Dave Brubeck, jazz pianist and composer, died at 91

  Dead Famous

Dead, David Warren “Dave” Brubeck on December 5, 2012, he was an American jazz pianist and composer, considered to be one of the foremost exponents of cool jazz.

He wrote a number of jazz standards, including “In Your Own Sweet Way” and “The Duke.”

Born December 6, 1920 in the San Francisco Bay Area city of Concord, California, and grew up in Ione.

His father, Peter Howard “Pete” Brubeck, was a cattle rancher, and his mother, Elizabeth (née Ivey), who had studied piano in England under Myra Hess and intended to become a concert pianist, taught piano for extra money.

His father had Swiss ancestry (the family surname was originally “Brodbeck”) and possibly Native American Modoc lineage, while his maternal grandparents were English and German.

After graduating in 1942, Brubeck was drafted into the U.S. Army. He served in Europe in the Third Army.

He volunteered to play piano at a Red Cross show and was such a hit that he was spared from combat service and ordered to form a band.

He created one of the U.S. armed forces’ first racially integrated bands, “The Wolfpack”.

While serving in the military, Brubeck met Paul Desmond in early 1944.

He returned to college after serving nearly four years in the army, this time attending Mills College in Oakland.

He studied under Darius Milhaud, who encouraged him to study fugue and orchestration, but not classical piano.

While on active duty, he received two lessons from Arnold Schoenberg at UCLA in an attempt to connect with High Modernism theory and practice.

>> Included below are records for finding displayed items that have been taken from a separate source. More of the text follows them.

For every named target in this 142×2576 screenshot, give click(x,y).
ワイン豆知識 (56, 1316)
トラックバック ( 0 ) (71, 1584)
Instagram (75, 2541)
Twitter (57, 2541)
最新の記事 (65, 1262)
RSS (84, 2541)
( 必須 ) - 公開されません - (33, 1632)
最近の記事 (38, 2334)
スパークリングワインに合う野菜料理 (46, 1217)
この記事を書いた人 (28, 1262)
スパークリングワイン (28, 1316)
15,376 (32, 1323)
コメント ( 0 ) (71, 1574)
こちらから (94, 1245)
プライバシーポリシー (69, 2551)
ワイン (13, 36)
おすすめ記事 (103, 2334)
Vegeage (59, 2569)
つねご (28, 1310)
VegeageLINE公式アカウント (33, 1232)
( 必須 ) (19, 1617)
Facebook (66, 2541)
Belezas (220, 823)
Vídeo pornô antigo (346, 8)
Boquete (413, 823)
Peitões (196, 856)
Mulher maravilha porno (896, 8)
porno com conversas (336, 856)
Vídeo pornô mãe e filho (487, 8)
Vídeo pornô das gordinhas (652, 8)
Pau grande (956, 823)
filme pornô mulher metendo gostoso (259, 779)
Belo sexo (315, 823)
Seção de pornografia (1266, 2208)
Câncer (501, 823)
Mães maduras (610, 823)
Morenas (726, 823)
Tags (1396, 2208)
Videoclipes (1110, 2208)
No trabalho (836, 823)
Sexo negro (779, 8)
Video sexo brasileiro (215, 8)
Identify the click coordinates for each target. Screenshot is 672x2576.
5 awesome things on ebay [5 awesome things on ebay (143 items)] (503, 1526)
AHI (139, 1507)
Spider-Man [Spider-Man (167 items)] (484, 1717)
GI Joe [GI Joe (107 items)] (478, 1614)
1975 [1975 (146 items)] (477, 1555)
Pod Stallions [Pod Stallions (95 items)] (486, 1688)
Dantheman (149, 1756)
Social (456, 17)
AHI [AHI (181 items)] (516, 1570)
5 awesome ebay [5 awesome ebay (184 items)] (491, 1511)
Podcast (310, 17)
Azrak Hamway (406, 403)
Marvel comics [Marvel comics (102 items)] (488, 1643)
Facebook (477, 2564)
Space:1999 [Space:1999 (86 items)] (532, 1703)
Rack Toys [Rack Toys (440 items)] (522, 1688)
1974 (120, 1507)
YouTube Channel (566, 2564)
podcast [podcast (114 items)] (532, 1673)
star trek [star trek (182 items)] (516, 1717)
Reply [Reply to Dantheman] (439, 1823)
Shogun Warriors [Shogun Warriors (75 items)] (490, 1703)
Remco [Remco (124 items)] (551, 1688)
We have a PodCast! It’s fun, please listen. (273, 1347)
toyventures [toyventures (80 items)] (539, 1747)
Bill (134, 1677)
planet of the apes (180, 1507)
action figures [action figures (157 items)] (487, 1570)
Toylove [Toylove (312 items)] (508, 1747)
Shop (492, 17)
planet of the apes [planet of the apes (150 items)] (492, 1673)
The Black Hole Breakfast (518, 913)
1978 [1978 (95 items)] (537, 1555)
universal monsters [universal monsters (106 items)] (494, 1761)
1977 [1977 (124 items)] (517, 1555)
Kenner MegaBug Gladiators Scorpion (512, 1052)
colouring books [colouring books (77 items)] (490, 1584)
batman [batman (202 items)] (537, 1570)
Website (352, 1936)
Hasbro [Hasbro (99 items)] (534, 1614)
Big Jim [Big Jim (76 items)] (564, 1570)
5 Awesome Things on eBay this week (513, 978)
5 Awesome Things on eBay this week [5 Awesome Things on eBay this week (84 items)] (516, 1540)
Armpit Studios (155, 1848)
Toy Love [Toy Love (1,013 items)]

However, the encounter did not end on good terms since Schoenberg believed that every note should be accounted for, an approach which Brubeck could not accept, although according to his son Chris Brubeck, there is a twelve-tone row in The Light in the Wilderness, Dave Brubeck’s first oratorio.

In a long and successful career, Mr. Brubeck brought a distinctive mixture of experimentation and accessibility that won over listeners who had been trained to the sonic dimensions of the three-minute pop single.

Mr. Brubeck experimented with time signatures and polytonality and explored musical theater and the oratorio, baroque compositional devices and foreign modes.

He did not always please the critics, who often described his music as schematic, bombastic and — a word he particularly disliked — stolid.

But his very stubbornness and strangeness — the blockiness of his playing, the oppositional push-and-pull between his piano and Paul Desmond’s alto saxophone — make the Brubeck quartet’s best work still sound original.

In the late 1940s and early ’50s Mr. Brubeck also led a trio with Ron Crotty on bass and Cal Tjader on drums.

It was around this time that he started to develop an audience. He was given an initial boost by the San Francisco disc jockey Jimmy Lyons, later the founder of the Monterey Jazz Festival, who plugged the band on KNBC radio and helped secure it a record deal with Coronet.

In 1951 the trio expanded to a quartet, with Mr. Desmond returning. (The permanent lineup change was perhaps inevitable, as Mr. Desmond was desperate to join his old friend’s increasingly popular band, but it may also have had to do with physical necessity: Mr. Brubeck had suffered a serious neck injury while swimming in Hawaii, limiting his dexterity, and he needed another soloist to help carry the music.) As a composer, Mr. Brubeck used jazz to address religious themes and to bridge social and political divides.

His cantata “The Gates of Justice,” from 1969, dealt with blacks and Jews in America; another cantata, “Truth Is Fallen” (1972), lamented the killing of student protesters at Kent State University in 1970, with a score including orchestra, electric guitars and police sirens.